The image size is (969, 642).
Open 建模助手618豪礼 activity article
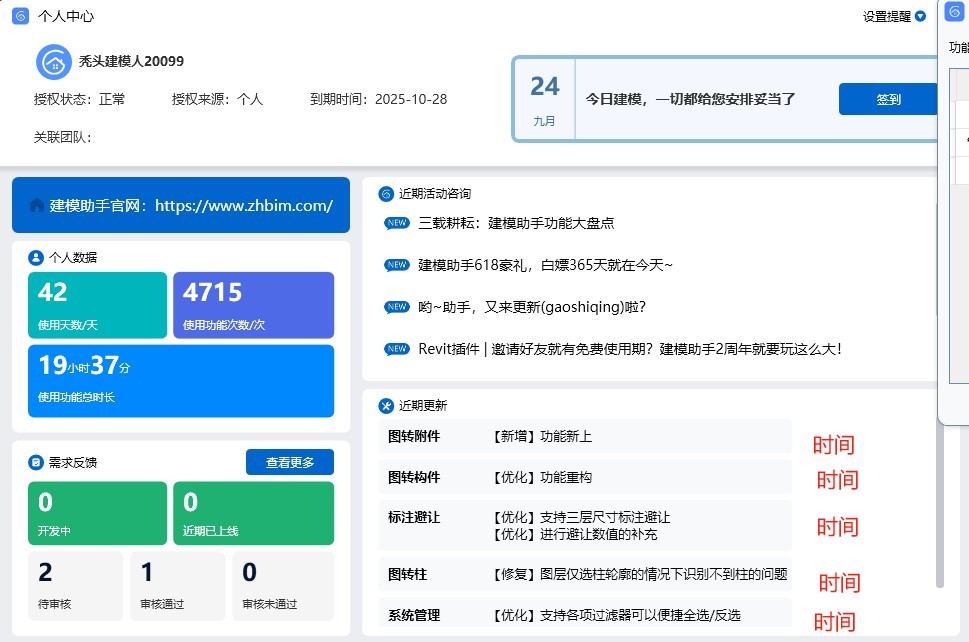[x=545, y=265]
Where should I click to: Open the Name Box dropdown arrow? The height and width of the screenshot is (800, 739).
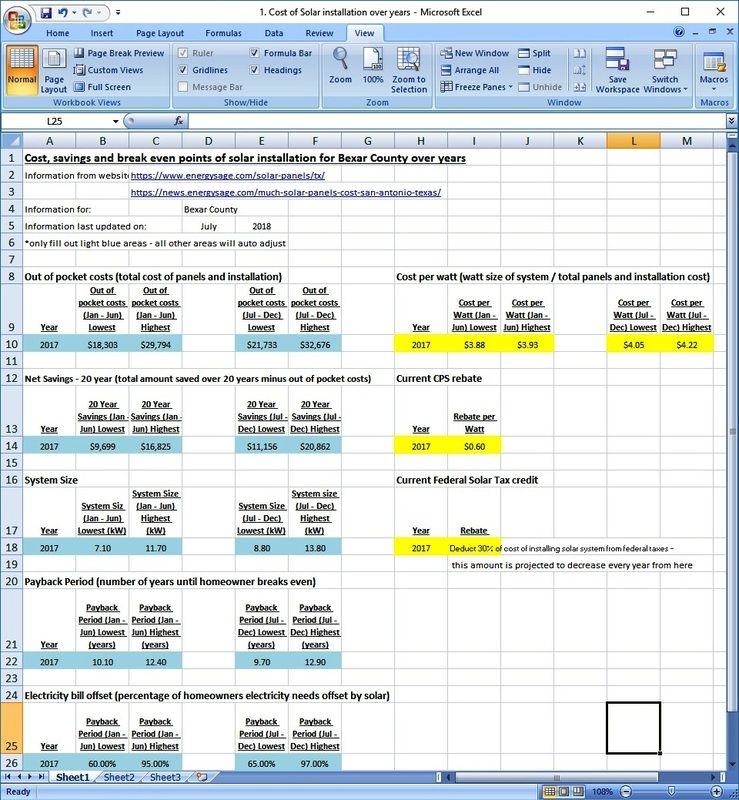coord(118,121)
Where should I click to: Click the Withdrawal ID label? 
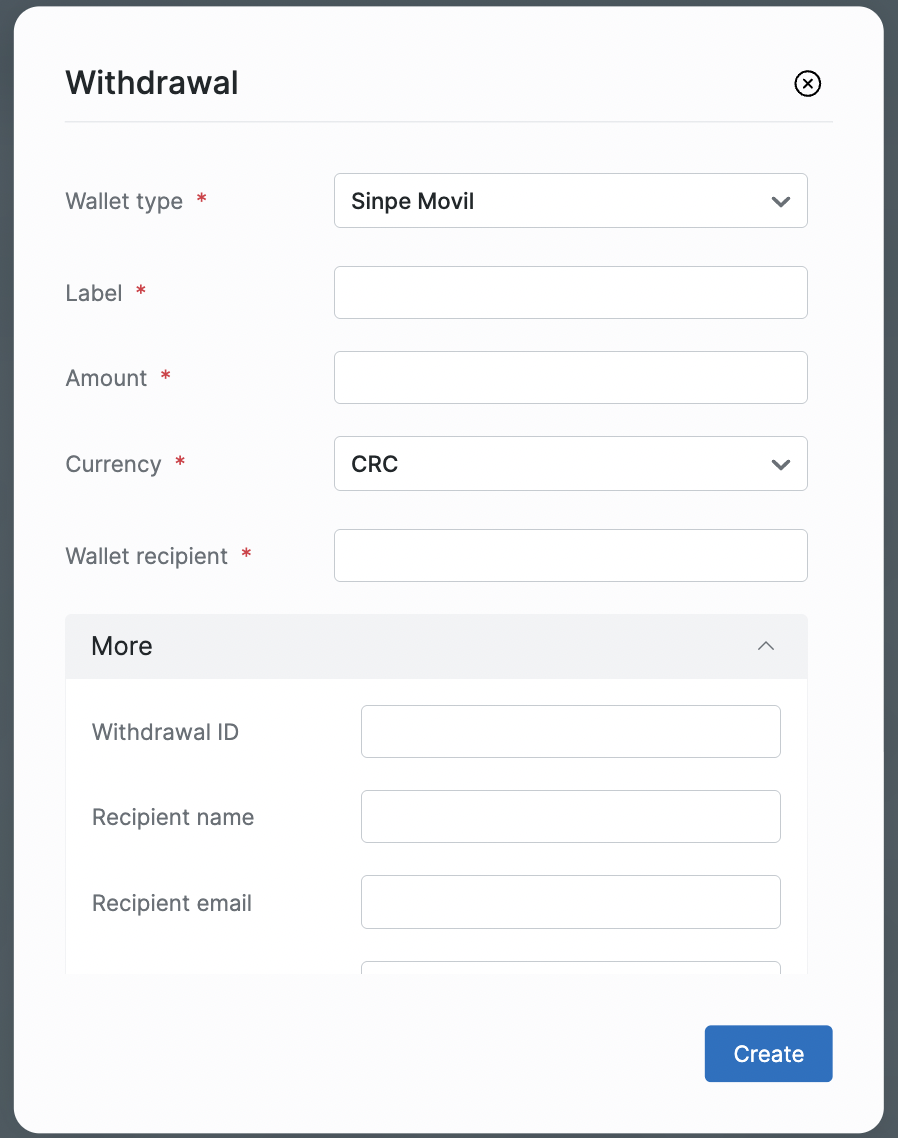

────────

__How to complete this task__
Every entry above needs to be duplicated precisely, and none of the pictures should appear.

__Result__
The image size is (969, 642).
Open 建模助手618豪礼 activity article
[x=545, y=265]
Where should I click to: Open the Name Box dropdown arrow? The height and width of the screenshot is (800, 739).
coord(118,121)
Where should I click to: Click the Withdrawal ID label? 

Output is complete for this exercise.